Methods: In this study, we review the most recent works on the improvement of various techniques for development of radiolabeled magnetic and gold nanoprobes, and discuss the methods for targeted imaging and therapies.
Results: The receptor-specific radiopharmaceuticals have been developed to localized radiotherapy in disease sites. Application of advanced multimodal imaging methods and related modality imaging agents labeled with various radioisotopes (e.g., 125I, 111In, 64Cu, 68Ga, 99mTc) and MNPs/GNPs have significant effects on treatment and prognosis of cancer therapy. In addition, the surface modification with biocompatible polymer such as polyethylene glycol (PEG) have resulted in development of stealth NPs that can evade the opsonization and immune clearance. These long-circulating agents can be decorated with homing agents as well as radioisotopes for targeted imaging and therapy purposes.

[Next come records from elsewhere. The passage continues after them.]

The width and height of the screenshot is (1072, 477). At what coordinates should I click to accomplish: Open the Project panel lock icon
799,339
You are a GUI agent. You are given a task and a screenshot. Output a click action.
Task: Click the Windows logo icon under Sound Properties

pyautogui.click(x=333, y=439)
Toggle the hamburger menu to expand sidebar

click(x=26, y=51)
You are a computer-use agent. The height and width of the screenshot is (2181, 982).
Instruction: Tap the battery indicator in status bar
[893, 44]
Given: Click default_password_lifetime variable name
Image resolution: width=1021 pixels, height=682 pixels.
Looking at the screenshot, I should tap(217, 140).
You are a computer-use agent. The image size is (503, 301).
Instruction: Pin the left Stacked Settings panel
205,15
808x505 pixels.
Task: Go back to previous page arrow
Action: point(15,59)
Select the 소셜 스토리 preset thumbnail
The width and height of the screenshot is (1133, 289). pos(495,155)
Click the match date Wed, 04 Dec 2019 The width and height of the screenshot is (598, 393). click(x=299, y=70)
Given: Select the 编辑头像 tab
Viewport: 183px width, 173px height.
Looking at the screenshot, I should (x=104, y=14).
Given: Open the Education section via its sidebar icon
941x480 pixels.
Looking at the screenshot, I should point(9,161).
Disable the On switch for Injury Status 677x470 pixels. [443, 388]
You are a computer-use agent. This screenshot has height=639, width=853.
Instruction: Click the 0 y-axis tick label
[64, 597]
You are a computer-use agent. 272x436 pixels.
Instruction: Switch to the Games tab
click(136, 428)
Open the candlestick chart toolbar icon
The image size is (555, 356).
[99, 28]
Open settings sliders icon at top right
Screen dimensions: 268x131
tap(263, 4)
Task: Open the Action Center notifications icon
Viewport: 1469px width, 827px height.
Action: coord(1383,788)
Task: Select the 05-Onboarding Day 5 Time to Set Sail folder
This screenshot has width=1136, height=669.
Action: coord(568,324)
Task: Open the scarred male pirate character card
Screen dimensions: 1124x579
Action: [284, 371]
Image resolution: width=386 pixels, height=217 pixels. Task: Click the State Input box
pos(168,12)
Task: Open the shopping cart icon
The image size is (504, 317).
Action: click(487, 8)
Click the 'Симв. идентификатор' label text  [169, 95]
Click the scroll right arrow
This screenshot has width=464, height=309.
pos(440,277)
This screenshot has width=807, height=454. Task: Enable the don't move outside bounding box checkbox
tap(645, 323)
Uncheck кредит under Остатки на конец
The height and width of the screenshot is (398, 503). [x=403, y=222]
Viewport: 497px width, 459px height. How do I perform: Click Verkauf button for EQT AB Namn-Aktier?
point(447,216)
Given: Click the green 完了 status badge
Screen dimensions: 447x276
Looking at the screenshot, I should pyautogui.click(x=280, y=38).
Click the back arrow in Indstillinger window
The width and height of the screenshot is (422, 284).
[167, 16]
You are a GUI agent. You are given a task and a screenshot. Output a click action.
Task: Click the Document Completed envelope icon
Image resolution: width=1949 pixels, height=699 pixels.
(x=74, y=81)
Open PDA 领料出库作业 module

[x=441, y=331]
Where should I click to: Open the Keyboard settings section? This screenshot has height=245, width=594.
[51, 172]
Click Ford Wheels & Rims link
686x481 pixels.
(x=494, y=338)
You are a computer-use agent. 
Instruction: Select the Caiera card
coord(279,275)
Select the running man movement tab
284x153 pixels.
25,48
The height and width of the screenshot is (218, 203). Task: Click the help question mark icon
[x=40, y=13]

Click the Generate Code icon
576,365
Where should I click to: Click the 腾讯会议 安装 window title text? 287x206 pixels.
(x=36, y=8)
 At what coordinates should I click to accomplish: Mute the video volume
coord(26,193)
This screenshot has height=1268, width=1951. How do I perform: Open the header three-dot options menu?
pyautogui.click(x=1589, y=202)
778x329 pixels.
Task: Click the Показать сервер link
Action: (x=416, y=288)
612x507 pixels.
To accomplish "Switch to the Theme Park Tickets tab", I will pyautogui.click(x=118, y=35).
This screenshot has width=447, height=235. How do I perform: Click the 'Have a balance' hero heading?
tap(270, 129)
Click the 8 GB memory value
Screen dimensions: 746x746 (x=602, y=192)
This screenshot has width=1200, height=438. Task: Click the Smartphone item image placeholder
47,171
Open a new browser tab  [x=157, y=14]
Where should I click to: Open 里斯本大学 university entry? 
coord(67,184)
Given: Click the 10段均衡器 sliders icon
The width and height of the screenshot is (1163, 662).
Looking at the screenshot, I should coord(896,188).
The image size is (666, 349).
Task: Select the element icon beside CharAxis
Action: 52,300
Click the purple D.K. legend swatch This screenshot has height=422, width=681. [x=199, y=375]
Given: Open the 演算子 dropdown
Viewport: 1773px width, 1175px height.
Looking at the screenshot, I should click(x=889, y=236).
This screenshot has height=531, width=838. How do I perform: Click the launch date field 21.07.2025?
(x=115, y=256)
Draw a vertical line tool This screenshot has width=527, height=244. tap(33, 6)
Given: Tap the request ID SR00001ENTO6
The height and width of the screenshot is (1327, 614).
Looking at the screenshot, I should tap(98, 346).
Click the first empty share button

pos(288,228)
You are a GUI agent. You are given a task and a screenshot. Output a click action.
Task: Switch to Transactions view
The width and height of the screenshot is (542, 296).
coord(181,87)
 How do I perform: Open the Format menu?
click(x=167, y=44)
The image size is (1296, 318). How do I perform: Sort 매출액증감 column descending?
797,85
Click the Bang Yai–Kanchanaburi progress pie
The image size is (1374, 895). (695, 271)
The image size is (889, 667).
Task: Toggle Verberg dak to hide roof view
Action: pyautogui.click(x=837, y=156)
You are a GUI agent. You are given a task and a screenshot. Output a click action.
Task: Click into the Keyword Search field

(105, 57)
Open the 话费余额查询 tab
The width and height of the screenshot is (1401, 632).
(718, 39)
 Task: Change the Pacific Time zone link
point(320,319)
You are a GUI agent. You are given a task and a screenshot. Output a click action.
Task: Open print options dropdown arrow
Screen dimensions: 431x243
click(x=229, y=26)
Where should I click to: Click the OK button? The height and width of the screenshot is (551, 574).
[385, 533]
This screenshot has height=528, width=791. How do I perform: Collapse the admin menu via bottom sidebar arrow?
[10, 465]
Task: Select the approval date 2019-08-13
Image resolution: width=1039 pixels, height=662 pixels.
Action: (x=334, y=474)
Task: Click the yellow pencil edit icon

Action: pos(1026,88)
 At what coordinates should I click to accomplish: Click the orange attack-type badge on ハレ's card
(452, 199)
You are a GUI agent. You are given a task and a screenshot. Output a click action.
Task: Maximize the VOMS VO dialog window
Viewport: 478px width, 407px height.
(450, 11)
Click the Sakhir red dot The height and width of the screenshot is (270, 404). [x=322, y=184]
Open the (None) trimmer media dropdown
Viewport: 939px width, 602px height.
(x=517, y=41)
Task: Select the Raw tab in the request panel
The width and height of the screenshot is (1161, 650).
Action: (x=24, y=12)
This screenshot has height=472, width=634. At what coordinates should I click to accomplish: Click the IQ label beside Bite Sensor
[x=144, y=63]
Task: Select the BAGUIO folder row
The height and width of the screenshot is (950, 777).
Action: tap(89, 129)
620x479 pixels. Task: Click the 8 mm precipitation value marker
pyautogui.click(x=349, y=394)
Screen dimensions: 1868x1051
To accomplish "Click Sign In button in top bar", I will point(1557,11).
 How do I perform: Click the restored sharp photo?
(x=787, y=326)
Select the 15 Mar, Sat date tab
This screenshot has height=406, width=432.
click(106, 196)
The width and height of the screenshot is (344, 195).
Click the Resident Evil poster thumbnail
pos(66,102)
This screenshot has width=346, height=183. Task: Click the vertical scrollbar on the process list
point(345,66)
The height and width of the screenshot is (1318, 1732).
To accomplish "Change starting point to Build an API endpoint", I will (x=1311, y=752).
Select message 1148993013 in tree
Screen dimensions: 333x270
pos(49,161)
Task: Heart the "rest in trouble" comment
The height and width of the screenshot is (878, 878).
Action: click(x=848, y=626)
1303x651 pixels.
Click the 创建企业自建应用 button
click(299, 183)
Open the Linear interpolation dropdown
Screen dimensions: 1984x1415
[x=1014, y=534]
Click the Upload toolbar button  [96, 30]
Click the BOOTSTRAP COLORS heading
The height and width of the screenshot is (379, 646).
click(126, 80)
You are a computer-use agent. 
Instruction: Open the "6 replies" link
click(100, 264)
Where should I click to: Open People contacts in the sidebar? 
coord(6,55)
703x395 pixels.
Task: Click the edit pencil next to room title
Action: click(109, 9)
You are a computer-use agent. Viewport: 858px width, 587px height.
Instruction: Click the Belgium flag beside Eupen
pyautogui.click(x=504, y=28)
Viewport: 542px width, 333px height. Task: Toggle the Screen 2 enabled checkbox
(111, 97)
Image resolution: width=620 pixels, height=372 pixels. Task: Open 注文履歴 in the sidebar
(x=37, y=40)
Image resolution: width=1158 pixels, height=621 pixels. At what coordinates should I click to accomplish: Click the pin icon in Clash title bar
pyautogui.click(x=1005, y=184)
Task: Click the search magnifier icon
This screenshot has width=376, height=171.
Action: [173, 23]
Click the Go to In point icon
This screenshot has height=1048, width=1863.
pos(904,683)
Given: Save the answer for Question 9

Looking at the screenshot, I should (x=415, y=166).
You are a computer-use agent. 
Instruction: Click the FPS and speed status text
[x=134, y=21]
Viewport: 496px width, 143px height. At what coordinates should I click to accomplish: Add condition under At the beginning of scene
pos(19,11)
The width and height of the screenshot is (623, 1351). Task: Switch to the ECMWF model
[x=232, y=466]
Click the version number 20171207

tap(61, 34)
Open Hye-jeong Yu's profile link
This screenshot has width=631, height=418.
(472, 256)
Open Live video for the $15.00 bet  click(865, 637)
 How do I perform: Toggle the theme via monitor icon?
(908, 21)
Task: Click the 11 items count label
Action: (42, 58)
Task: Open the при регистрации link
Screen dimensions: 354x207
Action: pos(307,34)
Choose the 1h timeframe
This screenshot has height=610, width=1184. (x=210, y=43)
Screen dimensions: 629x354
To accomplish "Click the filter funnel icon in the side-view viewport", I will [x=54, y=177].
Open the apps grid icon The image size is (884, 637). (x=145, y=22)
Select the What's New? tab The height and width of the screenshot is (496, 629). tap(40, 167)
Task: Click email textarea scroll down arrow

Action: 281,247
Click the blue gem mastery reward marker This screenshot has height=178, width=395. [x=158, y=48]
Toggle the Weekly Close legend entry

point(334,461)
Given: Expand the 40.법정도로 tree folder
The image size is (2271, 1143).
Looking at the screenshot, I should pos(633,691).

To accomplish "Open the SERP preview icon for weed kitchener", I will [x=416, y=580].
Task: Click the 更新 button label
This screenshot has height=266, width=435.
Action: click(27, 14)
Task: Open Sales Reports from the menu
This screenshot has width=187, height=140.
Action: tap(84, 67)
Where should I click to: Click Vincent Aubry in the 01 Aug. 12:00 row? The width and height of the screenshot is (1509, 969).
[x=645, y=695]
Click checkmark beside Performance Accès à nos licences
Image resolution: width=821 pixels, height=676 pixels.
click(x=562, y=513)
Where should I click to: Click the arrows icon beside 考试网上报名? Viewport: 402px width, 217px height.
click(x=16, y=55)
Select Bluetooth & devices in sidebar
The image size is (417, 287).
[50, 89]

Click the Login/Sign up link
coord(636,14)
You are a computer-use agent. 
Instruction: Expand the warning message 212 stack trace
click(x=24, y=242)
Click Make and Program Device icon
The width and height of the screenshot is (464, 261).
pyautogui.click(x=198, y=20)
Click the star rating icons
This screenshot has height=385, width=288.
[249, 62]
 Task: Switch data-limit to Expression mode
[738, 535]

Conclusion: The modified MNPs or GNPs have wide applications in concurrent diagnosis and therapy of various malignancies. Once armed with radioisotopes, these nanosystems (NSs) can be exploited for combined multimodality imaging with photothermal/photodynamic therapy while delivering the loaded drugs or genes to the targeted cells/tissues. These NSs will be a game changer in combating various cancers.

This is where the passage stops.